Where in the listing does the string "computer" appear? Copy every line that holds it.
▬▬▬
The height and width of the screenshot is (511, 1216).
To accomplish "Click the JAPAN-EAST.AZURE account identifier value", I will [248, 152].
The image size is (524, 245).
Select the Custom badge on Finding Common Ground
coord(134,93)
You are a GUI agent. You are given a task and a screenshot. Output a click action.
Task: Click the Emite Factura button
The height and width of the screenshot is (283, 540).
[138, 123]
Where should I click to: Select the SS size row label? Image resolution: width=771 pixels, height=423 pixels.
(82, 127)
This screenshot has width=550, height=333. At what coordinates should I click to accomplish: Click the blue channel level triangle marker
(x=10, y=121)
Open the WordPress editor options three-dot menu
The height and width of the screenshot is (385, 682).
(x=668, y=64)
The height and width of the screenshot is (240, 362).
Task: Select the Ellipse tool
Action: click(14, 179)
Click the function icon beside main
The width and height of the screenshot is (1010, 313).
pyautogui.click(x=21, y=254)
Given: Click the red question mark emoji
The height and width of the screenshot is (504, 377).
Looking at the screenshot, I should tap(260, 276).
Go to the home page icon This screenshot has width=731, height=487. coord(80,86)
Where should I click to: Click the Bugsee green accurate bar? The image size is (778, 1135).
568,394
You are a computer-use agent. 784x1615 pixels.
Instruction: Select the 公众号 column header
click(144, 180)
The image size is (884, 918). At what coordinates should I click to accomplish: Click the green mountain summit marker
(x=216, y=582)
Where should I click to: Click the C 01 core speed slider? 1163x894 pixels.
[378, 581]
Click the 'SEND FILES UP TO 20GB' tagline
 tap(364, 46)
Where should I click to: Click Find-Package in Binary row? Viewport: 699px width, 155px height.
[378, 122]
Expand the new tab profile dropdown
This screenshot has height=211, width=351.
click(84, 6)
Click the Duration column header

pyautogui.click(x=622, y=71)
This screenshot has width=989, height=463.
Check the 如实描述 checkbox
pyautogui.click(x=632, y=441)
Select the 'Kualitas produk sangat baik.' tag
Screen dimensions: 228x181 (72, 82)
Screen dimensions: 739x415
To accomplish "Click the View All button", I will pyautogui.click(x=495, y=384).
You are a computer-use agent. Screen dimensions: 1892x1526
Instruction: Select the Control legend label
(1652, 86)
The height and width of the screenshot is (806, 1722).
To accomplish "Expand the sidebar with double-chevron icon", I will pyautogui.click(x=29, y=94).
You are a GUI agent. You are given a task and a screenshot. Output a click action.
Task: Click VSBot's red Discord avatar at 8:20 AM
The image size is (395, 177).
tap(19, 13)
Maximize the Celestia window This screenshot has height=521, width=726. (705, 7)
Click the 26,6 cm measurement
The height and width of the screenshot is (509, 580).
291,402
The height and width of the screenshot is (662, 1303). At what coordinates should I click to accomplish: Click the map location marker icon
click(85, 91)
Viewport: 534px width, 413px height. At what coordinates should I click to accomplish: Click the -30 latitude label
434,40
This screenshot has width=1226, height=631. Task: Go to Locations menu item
▬▬▬
● **Response to this exercise**:
You are a computer-use agent. 784x1615 pixels.
You are a computer-use agent. Screen dimensions: 1892x1526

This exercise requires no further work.